Passage to read:
────────
By The ETF Professor
Let's be real. There's an aura of controversy surrounding exchange traded funds. Whether it is the much maligned leveraged ETFs or those funds that are viewed by some as having too narrow of a focus, there's no shortage of unpleasant commentary on ETFs out there.
Sometimes it's warranted. After all, there's no such thing as a perfect asset class. But sometimes ETF hating is just hating for the sake of hating.
The interesting thing is some of the most criticized funds in 2011 have turned out to be stellar performers in 2012. It almost begs the question: where are the haters now? With that, let's look at some opportunities with some ETFs that the peanut gallery loves to hate.
Global X Uranium ETF (URA): No pun intended, but in 2011 the Global X Uranium ETF was the ETF equivalent of nuclear waste. It was vile, toxic and downright dreadful to be long with. Times change as we surmised they would and URA has gone bonkers this year, surging up over 25%.
There was a hint that this run for URA was on the way and it came in the form of the ETF's assets under management holding up pretty well despite intense controversy. More gains could be in store in 2012.
First Trust ISE Cloud Computing Index Fund (SKYY): Finding criticisms of SKYY isn't that hard. Some have even boasted that they were early to the SKYY-bashing party. And they were right for a while as the ETF steadily declined following its July 2011 debut.
That's fine, but haters also need to give credit where it's due. Cloud computing is a booming investment theme and it appears someone realizes that. SKYY traded around $15 in October. Today, the ETF trades around $19. Where's the love?
────────
What you need to do:
- A) In the ETF article, rewrite the part between "By The ETF Professor" and "ETFs out there.", inclusive, replacing "controversy" with "debate".
- B) Decide whether each statement agrees with the ETF article, answering yes or no and quoting the words from the article that settle it: (i) URA rose by more than 25% this year; (ii) SKYY debuted in October 2011; (iii) SKYY traded around $19 in October.
- C) Write the next part of the ETF article, picking up after its final sentence.

[Stored records]
────────
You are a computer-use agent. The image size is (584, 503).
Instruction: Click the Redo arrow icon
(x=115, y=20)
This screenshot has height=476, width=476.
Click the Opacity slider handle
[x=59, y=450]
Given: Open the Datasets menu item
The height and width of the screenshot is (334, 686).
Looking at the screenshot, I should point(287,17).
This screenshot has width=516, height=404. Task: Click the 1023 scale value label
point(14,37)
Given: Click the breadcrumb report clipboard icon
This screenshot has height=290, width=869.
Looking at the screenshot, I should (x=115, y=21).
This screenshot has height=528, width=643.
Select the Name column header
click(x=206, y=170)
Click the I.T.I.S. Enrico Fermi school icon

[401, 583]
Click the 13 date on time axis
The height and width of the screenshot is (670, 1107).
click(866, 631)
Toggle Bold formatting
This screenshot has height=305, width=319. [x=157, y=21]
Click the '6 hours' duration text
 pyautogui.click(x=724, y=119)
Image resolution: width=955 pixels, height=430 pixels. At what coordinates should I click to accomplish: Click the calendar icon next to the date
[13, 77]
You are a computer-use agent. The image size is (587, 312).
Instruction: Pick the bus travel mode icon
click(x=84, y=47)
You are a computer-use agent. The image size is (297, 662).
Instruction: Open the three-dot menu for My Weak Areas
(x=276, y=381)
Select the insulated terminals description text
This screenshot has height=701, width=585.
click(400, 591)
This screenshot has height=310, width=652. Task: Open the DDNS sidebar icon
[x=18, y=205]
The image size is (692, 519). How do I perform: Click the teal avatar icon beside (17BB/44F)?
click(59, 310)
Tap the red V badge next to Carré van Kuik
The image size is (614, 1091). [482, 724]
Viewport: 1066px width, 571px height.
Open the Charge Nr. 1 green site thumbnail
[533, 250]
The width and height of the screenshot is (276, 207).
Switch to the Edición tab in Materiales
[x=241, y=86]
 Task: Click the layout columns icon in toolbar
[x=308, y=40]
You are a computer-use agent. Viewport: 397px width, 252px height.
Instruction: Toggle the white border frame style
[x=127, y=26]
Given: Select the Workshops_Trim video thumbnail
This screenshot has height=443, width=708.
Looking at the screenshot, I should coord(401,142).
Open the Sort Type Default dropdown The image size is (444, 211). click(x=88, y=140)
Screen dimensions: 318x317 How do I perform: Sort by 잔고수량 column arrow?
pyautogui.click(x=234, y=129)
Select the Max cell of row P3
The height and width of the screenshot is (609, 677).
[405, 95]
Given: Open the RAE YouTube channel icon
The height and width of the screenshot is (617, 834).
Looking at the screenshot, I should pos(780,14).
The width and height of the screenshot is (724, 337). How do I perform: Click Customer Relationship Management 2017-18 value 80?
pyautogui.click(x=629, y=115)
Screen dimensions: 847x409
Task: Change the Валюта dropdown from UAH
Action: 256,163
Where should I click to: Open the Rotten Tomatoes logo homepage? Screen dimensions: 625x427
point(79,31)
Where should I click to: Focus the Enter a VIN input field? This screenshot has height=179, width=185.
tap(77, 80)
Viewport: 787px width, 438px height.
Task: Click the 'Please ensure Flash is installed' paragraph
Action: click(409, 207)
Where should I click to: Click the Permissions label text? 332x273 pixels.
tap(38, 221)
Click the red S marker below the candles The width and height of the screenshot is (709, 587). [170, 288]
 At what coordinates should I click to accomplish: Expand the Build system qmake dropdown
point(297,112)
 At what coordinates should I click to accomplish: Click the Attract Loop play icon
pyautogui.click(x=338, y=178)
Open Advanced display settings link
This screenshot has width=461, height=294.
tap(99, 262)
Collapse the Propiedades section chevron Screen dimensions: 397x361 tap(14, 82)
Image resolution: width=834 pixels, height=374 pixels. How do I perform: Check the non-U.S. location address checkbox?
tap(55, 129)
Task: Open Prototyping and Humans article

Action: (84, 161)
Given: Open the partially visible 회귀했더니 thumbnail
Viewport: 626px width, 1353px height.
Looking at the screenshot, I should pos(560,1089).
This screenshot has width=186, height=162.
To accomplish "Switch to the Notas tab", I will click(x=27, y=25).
────────
Answers for the tasks:
- A)
By The ETF Professor
Let's be real. There's an aura of debate surrounding exchange traded funds. Whether it is the much maligned leveraged ETFs or those funds that are viewed by some as having too narrow of a focus, there's no shortage of unpleasant commentary on ETFs out there.

- B)
(i) Yes: "surging up over 25%."
(ii) No: "following its July 2011 debut."
(iii) No: "SKYY traded around $15 in October."

- C)
Global X FTSE Greece 20 ETF (GREK): The first ever Greece ETF was a somewhat controversial idea, but GREK has also had some supporters. As it should, because the statistics back up at least taking a look at GREK.
Quick question: have the ETFs tracking Austria, France, Germany, Italy and Switzerland (just to name a few) outperformed GREK in 2012? The answer is no, and an emphatic no at that. The two best performers of that group would be the iShares MSCI Austria Investable Market Index Fund (EWO) and the iShares MSCI Germany Index Fund (EWG), and neither of those can come close to the returns offered by GREK this year.
Global X Social Media Index ETF (SOCL): One of 2011's most criticized new ETFs, SOCL's day in the sun may be arriving on news of the Facebook IPO happening sooner than many had thought. SOCL can add new social media IPOs to its holdings with just a few days of the stock's debut, so expect Facebook when it comes public to be featured in this ETF quickly. The ETF is up around 9% year-to-date.
WisdomTree India Earnings ETF (EPI): In this case, two things should be acknowledged. First, any India ETF would fit in here. Second, plenty of folks have come out in support of India ETFs this year.
Yes, 2011 was an awful year for India ETFs due to the country's epic inflation problem, but 2012 has brought sweeter music to the world's second-fastest growing major economy. Up about 20% year-to-date, EPI has been an Indian ETF leader. That trend will continue if the ETF finds it way above resistance at $20.50.